> _Exercise details_: Repeat each line of the records below exactly.

> _Materials provided_:
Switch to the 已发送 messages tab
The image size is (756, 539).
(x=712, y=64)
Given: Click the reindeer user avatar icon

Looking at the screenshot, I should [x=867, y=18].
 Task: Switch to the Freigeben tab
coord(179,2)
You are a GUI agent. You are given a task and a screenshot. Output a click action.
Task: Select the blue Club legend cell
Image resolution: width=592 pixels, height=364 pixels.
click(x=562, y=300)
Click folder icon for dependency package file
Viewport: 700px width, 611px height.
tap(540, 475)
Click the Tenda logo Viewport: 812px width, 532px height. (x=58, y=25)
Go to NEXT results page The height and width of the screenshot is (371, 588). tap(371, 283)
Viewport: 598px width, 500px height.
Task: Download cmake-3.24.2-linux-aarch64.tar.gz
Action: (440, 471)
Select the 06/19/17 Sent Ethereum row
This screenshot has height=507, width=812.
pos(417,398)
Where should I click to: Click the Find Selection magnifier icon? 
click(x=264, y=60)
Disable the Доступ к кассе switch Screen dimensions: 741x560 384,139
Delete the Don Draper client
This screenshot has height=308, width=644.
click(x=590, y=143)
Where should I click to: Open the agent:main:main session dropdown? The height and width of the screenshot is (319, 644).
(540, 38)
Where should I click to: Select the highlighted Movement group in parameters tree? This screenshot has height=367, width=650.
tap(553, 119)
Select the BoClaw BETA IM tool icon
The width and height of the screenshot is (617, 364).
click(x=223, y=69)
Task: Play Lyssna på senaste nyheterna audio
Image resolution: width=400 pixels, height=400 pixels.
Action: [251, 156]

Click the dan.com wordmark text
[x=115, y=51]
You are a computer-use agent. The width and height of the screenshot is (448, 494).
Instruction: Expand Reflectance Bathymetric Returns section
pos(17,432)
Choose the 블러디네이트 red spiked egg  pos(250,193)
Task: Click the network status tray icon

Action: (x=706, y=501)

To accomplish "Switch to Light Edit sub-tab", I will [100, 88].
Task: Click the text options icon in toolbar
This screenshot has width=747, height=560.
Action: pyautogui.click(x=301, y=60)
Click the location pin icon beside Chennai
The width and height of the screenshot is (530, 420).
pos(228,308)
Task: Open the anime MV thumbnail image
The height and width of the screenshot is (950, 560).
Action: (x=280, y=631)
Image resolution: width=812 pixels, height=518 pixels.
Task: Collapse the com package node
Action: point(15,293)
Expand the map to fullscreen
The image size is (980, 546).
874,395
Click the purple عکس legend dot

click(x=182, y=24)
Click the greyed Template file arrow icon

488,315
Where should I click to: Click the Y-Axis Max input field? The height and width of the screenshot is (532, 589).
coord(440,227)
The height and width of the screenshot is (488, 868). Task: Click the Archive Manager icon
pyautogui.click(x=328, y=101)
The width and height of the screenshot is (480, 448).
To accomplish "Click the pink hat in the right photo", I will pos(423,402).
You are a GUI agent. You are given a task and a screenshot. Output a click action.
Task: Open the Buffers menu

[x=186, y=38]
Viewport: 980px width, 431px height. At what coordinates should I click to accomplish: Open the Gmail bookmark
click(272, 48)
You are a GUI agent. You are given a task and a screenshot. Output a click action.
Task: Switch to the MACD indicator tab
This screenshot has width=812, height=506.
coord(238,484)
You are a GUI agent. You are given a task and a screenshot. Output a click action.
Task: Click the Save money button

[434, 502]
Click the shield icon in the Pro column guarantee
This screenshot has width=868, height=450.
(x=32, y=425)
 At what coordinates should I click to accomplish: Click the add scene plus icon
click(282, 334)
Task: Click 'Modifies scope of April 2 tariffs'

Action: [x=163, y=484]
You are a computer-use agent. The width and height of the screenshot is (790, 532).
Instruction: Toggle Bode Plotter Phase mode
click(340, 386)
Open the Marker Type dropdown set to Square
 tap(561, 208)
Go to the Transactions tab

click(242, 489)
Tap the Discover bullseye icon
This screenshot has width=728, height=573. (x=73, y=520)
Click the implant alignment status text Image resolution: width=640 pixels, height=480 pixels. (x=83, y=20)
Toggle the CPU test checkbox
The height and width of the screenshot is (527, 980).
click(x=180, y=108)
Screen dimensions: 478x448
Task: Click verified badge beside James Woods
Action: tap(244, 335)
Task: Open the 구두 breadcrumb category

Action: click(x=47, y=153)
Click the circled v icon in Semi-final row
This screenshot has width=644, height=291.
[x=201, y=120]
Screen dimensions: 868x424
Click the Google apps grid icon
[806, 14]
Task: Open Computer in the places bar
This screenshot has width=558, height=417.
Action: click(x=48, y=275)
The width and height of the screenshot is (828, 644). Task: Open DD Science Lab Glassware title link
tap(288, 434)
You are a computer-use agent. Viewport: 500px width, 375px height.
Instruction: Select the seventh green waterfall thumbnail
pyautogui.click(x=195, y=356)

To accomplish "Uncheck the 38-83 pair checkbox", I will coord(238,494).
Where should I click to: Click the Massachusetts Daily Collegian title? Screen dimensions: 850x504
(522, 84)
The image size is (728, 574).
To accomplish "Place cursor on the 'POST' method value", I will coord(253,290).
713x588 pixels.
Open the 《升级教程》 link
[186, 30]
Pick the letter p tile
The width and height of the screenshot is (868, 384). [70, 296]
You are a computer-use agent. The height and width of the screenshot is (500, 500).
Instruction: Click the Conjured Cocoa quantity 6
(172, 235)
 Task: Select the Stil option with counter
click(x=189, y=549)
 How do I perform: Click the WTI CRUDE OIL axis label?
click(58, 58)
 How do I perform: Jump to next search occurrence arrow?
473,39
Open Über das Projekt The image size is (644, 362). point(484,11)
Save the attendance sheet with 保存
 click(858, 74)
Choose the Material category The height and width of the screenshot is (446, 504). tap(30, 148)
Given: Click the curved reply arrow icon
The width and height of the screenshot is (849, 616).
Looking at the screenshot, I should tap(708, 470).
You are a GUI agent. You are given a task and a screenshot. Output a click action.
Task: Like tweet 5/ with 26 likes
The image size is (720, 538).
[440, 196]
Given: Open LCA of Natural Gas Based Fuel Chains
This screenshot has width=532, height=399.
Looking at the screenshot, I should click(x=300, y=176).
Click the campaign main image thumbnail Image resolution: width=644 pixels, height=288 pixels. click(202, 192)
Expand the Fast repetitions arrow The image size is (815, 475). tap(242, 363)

> _Solution_:
Switch to the 已发送 messages tab
The image size is (756, 539).
(x=712, y=64)
Given: Click the reindeer user avatar icon

Looking at the screenshot, I should [x=867, y=18].
 Task: Switch to the Freigeben tab
coord(179,2)
You are a GUI agent. You are given a task and a screenshot. Output a click action.
Task: Select the blue Club legend cell
Image resolution: width=592 pixels, height=364 pixels.
click(x=562, y=300)
Click folder icon for dependency package file
Viewport: 700px width, 611px height.
tap(540, 475)
Click the Tenda logo Viewport: 812px width, 532px height. (x=58, y=25)
Go to NEXT results page The height and width of the screenshot is (371, 588). tap(371, 283)
Viewport: 598px width, 500px height.
Task: Download cmake-3.24.2-linux-aarch64.tar.gz
Action: (440, 471)
Select the 06/19/17 Sent Ethereum row
This screenshot has height=507, width=812.
pos(417,398)
Where should I click to: Click the Find Selection magnifier icon? 
click(x=264, y=60)
Disable the Доступ к кассе switch Screen dimensions: 741x560 384,139
Delete the Don Draper client
This screenshot has height=308, width=644.
click(x=590, y=143)
Where should I click to: Open the agent:main:main session dropdown? The height and width of the screenshot is (319, 644).
(540, 38)
Where should I click to: Select the highlighted Movement group in parameters tree? This screenshot has height=367, width=650.
tap(553, 119)
Select the BoClaw BETA IM tool icon
The width and height of the screenshot is (617, 364).
click(x=223, y=69)
Task: Play Lyssna på senaste nyheterna audio
Image resolution: width=400 pixels, height=400 pixels.
Action: [251, 156]

Click the dan.com wordmark text
[x=115, y=51]
You are a computer-use agent. The width and height of the screenshot is (448, 494).
Instruction: Expand Reflectance Bathymetric Returns section
pos(17,432)
Choose the 블러디네이트 red spiked egg  pos(250,193)
Task: Click the network status tray icon

Action: (x=706, y=501)

To accomplish "Switch to Light Edit sub-tab", I will [100, 88].
Task: Click the text options icon in toolbar
This screenshot has width=747, height=560.
Action: pyautogui.click(x=301, y=60)
Click the location pin icon beside Chennai
The width and height of the screenshot is (530, 420).
pos(228,308)
Task: Open the anime MV thumbnail image
The height and width of the screenshot is (950, 560).
Action: (x=280, y=631)
Image resolution: width=812 pixels, height=518 pixels.
Task: Collapse the com package node
Action: point(15,293)
Expand the map to fullscreen
The image size is (980, 546).
874,395
Click the purple عکس legend dot

click(x=182, y=24)
Click the greyed Template file arrow icon

488,315
Where should I click to: Click the Y-Axis Max input field? The height and width of the screenshot is (532, 589).
coord(440,227)
The height and width of the screenshot is (488, 868). Task: Click the Archive Manager icon
pyautogui.click(x=328, y=101)
The width and height of the screenshot is (480, 448).
To accomplish "Click the pink hat in the right photo", I will pos(423,402).
You are a GUI agent. You are given a task and a screenshot. Output a click action.
Task: Open the Buffers menu

[x=186, y=38]
Viewport: 980px width, 431px height. At what coordinates should I click to accomplish: Open the Gmail bookmark
click(272, 48)
You are a GUI agent. You are given a task and a screenshot. Output a click action.
Task: Switch to the MACD indicator tab
This screenshot has width=812, height=506.
coord(238,484)
You are a GUI agent. You are given a task and a screenshot. Output a click action.
Task: Click the Save money button

[434, 502]
Click the shield icon in the Pro column guarantee
This screenshot has width=868, height=450.
(x=32, y=425)
 At what coordinates should I click to accomplish: Click the add scene plus icon
click(282, 334)
Task: Click 'Modifies scope of April 2 tariffs'

Action: [x=163, y=484]
You are a computer-use agent. The width and height of the screenshot is (790, 532).
Instruction: Toggle Bode Plotter Phase mode
click(340, 386)
Open the Marker Type dropdown set to Square
 tap(561, 208)
Go to the Transactions tab

click(242, 489)
Tap the Discover bullseye icon
This screenshot has width=728, height=573. (x=73, y=520)
Click the implant alignment status text Image resolution: width=640 pixels, height=480 pixels. (x=83, y=20)
Toggle the CPU test checkbox
The height and width of the screenshot is (527, 980).
click(x=180, y=108)
Screen dimensions: 478x448
Task: Click verified badge beside James Woods
Action: tap(244, 335)
Task: Open the 구두 breadcrumb category

Action: click(x=47, y=153)
Click the circled v icon in Semi-final row
This screenshot has width=644, height=291.
[x=201, y=120]
Screen dimensions: 868x424
Click the Google apps grid icon
[806, 14]
Task: Open Computer in the places bar
This screenshot has width=558, height=417.
Action: click(x=48, y=275)
The width and height of the screenshot is (828, 644). Task: Open DD Science Lab Glassware title link
tap(288, 434)
You are a computer-use agent. Viewport: 500px width, 375px height.
Instruction: Select the seventh green waterfall thumbnail
pyautogui.click(x=195, y=356)

To accomplish "Uncheck the 38-83 pair checkbox", I will coord(238,494).
Where should I click to: Click the Massachusetts Daily Collegian title? Screen dimensions: 850x504
(522, 84)
The image size is (728, 574).
To accomplish "Place cursor on the 'POST' method value", I will coord(253,290).
713x588 pixels.
Open the 《升级教程》 link
[186, 30]
Pick the letter p tile
The width and height of the screenshot is (868, 384). [70, 296]
You are a computer-use agent. The height and width of the screenshot is (500, 500).
Instruction: Click the Conjured Cocoa quantity 6
(172, 235)
 Task: Select the Stil option with counter
click(x=189, y=549)
 How do I perform: Click the WTI CRUDE OIL axis label?
click(58, 58)
 How do I perform: Jump to next search occurrence arrow?
473,39
Open Über das Projekt The image size is (644, 362). point(484,11)
Save the attendance sheet with 保存
 click(858, 74)
Choose the Material category The height and width of the screenshot is (446, 504). tap(30, 148)
Given: Click the curved reply arrow icon
The width and height of the screenshot is (849, 616).
Looking at the screenshot, I should tap(708, 470).
You are a GUI agent. You are given a task and a screenshot. Output a click action.
Task: Like tweet 5/ with 26 likes
The image size is (720, 538).
[440, 196]
Given: Open LCA of Natural Gas Based Fuel Chains
This screenshot has width=532, height=399.
Looking at the screenshot, I should click(x=300, y=176).
Click the campaign main image thumbnail Image resolution: width=644 pixels, height=288 pixels. click(202, 192)
Expand the Fast repetitions arrow The image size is (815, 475). tap(242, 363)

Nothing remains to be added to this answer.